Üsküdar Üniversitesi Tıp Fakültesi’nde Üniversite Kültürü dersi kapsamında ‘Ulusal Sağlık Bilişimi Sistemimiz’ konulu bir etkinlik düzenlendi. Çevrimiçi düzenlenen etkinlikte Sağlık Bakanı Yardımcısı Dr. Şuayıp Birinci yaptığı sunumla son 20 yılda dijitalleşmenin etkisiyle sağlık hizmetlerinin geldiği noktayı değerlendirdi. Birinci sağlık sistemimizin iyileşmesi yönünde de tavsiyelerde bulunarak “Şu anda Türkiye’deki obezite hastalarının dolaylı ve indirekt masraflarıyla beraber devlete 30 yıllık maliyetleri yaklaşık 7 trilyon TL. Eğer herkes günde 5 bin adımı geçerse, sisteme yılda 12 bin TL’ye yakın para kazandırıyor. Onun için bu ülkede şu an yapılabilecek en önemli şey harekete geçmek” dedi.
Üsküdar Üniversitesi Tıp Fakültesi Öğr. Gör. Dr. Cengiz Gül’ün moderatörlüğünde gerçekleşen etkinliğe, Üsküdar Üniversitesi Tıp Fakültesi Dekanı Prof. Dr. Haydar Sur, öğretim görevlileri ve Tıp Fakültesi öğrencileri katıldı. Çevrimiçi düzenlenen etkinlik, ‘Ulusal Sağlık Bilişimi Sistemimiz’ konulu etkinlik, Sağlık Bakanı Yardımcısı Dr. Şuayıp Birinci’nin katılımıyla gerçekleşti.
Yoğun bakım yatak sayısı en yüksek ülke Türkiye
Hastane sayısının azlığı ve var olan hastanelerin eskiliğine değinerek sözlerine başlayan Sağlık Bakanı Yardımcısı Dr. Şuayıp Birinci, “Hastane sayımız yüzde 35 arttı, hastane yaşı da 49’dan 13’e düştü. Son 15 yılda 120 bine yakın yatak eklendi. Kamuda yoğun bakımları 28 kat arttırdık. Dünyada nüfus başına yoğun bakım yatak sayısı en yüksek ülke Türkiye. Bunun için pandemide hiç kimse yataksız kalmadı.” dedi.
Sistemi güçlendirecek en büyük aracımız teknoloji
Sağlık sektöründe harcanan paraya göre dünyada memnuniyetin en yüksek ülkenin Türkiye olduğunu aktaran Dr. Birinci, “Bu veri sağlıktaki harcamanın ne kadar nitelikli bir şekilde kullanıldığını ortaya koyuyor.” dedi.

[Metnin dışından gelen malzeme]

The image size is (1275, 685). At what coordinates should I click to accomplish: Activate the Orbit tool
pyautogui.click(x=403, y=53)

Sağlık hizmetinin sürekli değişen unsurlarının varlığı nedeniyle sistemi sürekli yenilemek gerektiğini sözlerine ekleyen Birinci, “Beklentiler de başka bir yere gidiyor ama değişmeyen bir şey var; yaşlılık, kronik hastalık oranı artıyor. Sistemi güçlendirecek en büyük aracımız teknoloji.” ifadelerin kullandı.

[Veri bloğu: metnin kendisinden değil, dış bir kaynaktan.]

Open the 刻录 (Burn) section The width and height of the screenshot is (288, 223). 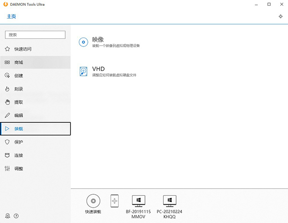click(x=19, y=89)
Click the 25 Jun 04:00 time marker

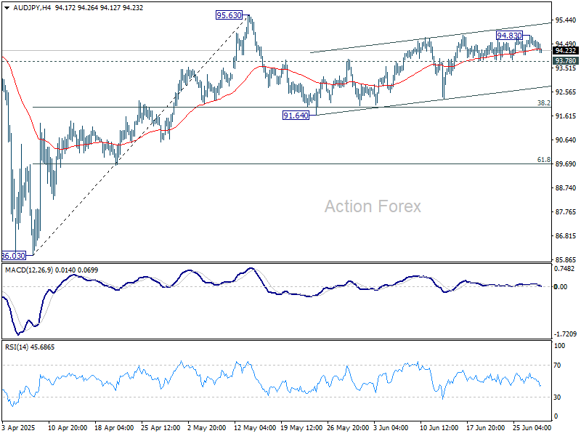tap(532, 427)
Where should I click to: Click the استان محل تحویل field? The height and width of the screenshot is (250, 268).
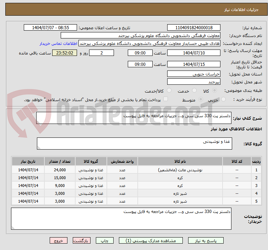pyautogui.click(x=194, y=74)
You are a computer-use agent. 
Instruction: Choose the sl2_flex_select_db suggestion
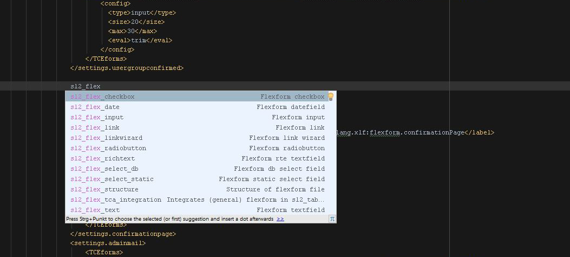pos(201,169)
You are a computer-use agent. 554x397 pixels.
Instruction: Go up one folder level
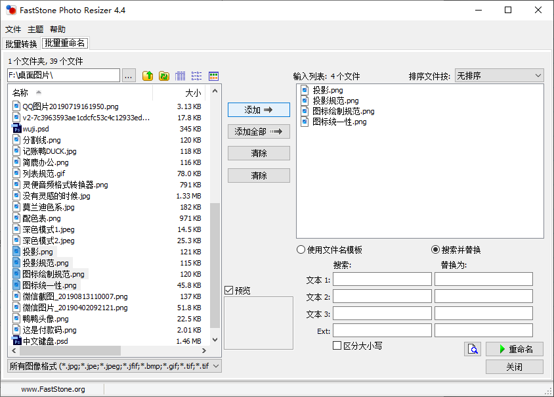pos(148,76)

İlaç takip sistemi de dünyadaki en değerli uygulamalardan biri
20 yıl önce Ağrı ve Ankara arasındaki nüfusa oranla 13 kat hekim farkı bulunduğunu, bugün o farkın 2 kata kadar düştüğünü dile getiren Dr. Şuayıp Birinci; eldeki bu tarz verilerin ancak dijitalleştirerek oluşturulabileceğini söyledi. 2004 yılında ‘Türkiye Sağlık Bilgi Sistemi Eylem Planı’ oluşturulduğunu hatırlatan Birinci, “Bu girişim bugün için basit bir eylem olsa da o gün için ihtiyacı karşılayan bir doküman olarak değerlendirilebilir. Ardından oluşturulan ulusal sağlık sözlüğü de en önemli yapı taşlarından biri. E-Nabız gibi bir sistem ve Merkezi Hekim Randevu Sistemi kuruldu. MHRS Londra’da en iyi proje seçildi ve hala bu kadar büyük bir proje yok. İlaç takip sistemi de dünyadaki en değerli uygulamalardan biri. Ulusal bazda ve sağlık sistemleriyle entegre kullanılabilen tek takip sistemi. 10 bin kayıtlı ilaç türü, 19 milyar kayıtlı kutu sayısı var. Günlük işlem sayısı 79 milyon ve yaklaşık 27 bin eczane bu sistemi kullanıyor.” diye konuştu.
“Herkes sağlık verisi topluyor, biz hem sağlık hem yönetimsel bilgi topluyoruz”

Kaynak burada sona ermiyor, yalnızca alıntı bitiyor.